Sunday Independent (Ireland)

Mortal danger in fruits of the forager

- Joe Kennedy Joe Kennedy was writing from Portugal.

A TOXICOLOGI­ST has written in a scientific journal that the wild plant of false or white hellebore (veratrum album) caused the death of Alexander the Great in 325BC.

He drank a bowl of wine laced with an infusion of the leaves and took 12 days to die, in agony. History suggests he was deliberate­ly poisoned — white hellebore, a violent irritant, was used to poison the tips of arrow-heads — but it could have been a case of mistaken identity.

Another Balkan plant with similar leaves was popular with the Greeks when fermented. A foraging servant in unfamiliar countrysid­e could have made a mistake. Alexander, ruler of the then world’s largest empire, was 32.

Eating leaves and rhizomes of wild growths or using them in some heady brew is hazardous and not as widely publicised as the dangers of wild fungi, and needs careful technical identity checking.

I think of a neighbour, a Belgian named Claude, who lived in an old building on Portugal’s Atlantic coast. He was a regular forager, collecting berries and leaves in the countrysid­e.

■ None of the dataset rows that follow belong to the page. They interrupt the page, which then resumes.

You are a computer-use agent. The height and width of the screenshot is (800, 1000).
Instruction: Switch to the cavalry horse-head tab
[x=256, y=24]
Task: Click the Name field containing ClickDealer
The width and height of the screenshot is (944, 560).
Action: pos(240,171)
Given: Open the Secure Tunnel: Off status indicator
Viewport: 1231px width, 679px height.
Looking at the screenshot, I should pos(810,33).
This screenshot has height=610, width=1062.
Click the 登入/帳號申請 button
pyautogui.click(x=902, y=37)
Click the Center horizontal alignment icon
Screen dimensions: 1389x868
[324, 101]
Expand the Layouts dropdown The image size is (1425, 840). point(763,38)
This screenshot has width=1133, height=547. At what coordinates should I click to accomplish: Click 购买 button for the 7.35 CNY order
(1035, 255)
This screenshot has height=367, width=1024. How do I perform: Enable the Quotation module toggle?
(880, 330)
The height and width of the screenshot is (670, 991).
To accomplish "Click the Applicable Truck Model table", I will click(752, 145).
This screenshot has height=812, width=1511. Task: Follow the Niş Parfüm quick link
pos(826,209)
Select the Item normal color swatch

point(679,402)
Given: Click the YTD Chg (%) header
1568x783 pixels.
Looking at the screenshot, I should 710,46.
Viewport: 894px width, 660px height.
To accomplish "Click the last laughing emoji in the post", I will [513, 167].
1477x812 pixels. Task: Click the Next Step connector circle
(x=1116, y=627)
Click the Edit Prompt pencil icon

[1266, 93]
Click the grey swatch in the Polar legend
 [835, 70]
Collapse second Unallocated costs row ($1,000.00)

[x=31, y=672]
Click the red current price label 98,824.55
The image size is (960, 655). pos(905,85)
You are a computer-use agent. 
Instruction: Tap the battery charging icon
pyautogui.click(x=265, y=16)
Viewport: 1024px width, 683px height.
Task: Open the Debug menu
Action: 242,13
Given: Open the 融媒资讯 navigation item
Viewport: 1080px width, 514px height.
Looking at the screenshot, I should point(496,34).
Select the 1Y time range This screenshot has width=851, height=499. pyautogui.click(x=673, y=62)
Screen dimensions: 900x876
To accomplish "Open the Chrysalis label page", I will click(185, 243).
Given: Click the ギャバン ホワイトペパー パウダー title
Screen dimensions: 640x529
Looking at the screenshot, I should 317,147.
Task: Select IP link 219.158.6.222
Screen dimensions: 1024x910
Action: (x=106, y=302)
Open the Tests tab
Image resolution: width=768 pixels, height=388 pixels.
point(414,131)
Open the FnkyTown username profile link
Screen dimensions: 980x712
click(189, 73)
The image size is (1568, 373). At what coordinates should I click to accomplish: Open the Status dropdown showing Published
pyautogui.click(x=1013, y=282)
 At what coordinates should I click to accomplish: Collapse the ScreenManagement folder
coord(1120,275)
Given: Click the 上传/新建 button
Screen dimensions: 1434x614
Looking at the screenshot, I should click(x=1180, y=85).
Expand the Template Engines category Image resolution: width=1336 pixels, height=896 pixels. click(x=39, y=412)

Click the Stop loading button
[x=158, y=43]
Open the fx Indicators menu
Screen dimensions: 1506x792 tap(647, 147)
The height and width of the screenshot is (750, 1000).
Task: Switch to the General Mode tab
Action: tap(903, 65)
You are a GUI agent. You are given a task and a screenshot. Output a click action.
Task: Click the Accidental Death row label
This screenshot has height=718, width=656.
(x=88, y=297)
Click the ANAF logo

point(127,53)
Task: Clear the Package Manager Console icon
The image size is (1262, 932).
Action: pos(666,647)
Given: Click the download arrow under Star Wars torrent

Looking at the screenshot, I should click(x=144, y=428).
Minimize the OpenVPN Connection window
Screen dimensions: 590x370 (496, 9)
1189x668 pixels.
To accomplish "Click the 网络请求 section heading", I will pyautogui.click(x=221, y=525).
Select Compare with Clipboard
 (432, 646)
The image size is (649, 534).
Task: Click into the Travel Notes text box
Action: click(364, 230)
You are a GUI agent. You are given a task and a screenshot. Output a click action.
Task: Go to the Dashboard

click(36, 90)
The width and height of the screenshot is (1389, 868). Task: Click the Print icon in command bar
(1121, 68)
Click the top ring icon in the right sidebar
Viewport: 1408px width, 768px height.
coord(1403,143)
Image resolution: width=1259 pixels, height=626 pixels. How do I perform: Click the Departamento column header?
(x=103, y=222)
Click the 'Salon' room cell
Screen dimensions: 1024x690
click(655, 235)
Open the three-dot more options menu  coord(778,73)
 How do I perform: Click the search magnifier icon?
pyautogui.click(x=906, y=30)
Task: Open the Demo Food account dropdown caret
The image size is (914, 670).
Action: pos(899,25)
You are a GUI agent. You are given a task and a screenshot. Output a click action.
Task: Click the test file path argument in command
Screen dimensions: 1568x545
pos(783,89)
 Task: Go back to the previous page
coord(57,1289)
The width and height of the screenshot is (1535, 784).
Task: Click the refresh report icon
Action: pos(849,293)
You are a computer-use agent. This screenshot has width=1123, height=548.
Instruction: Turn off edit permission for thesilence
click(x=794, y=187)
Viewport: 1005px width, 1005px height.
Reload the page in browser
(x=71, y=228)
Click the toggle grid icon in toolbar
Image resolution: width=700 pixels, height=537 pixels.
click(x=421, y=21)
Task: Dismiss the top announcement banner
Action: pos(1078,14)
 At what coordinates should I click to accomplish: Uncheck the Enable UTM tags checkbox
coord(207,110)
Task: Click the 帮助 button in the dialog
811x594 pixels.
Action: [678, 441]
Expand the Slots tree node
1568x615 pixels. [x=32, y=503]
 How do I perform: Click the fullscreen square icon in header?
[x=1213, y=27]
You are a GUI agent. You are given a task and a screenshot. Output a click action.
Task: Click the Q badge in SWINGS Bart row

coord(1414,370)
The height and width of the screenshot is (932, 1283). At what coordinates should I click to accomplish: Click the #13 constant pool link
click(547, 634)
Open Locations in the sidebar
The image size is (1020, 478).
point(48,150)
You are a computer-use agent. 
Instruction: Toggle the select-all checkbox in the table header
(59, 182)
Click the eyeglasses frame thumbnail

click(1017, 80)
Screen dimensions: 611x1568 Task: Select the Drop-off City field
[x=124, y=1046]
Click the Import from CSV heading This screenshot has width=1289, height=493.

My identifica­tion skills were limited to the fruit of the arbutus from which a potent drop of pure spirit could be made. I never tried sampling the work of others.

Claude was a person of priestly demeanour who had been a teacher. We used to exchange pleasantri­es while trying to pick up Wi-Fi in the lobby. At times it eluded us because, we surmised, the service provider had not been paid.

One day he brought in some plastic bags of greenery and offered me samples. I politely demurred as when I had declined an offer of books in French. “You read French of course,” he said. I mumbled into my beard. The green stuff was olive leaves and artichokes, “necessary for the liver”, he informed me. “Nothing better than the leaves from green olives for liver, blood pressure and cholestero­l,” he declared. “You boil them for a few minutes and then drink the juice quickly. I will give you some — but you won’t like the taste.”

I did not take up his offer. Had he heard of milk thistle for the liver?, I inquired. One can get capsules in health stores.

“Oh yes,” he replied. “I take them every day as well. It is because of all the beer I drink. It is dark and brewed by monks.”

The drinking was news to me as I had never seen him in the local bar. Then, the following autumn, Claude was gone from the radar. He didn’t turn up from Brussels at the apartment he owned. In fact, no one has been seen coming or going there for the past couple of years. I inquired but nobody seemed to have any news, except a Flemish angler, who said he believed he had died — I hope not from some leafy brew.

A store in the building is filled with boxes and bicycles, belonging to transient tenants. There is also property whose owners, like Claude, have not returned.

When I go to retrieve some belongings from the pile of dusty abandonmen­t it is not without a feeling of sadness that some owners will never reclaim them.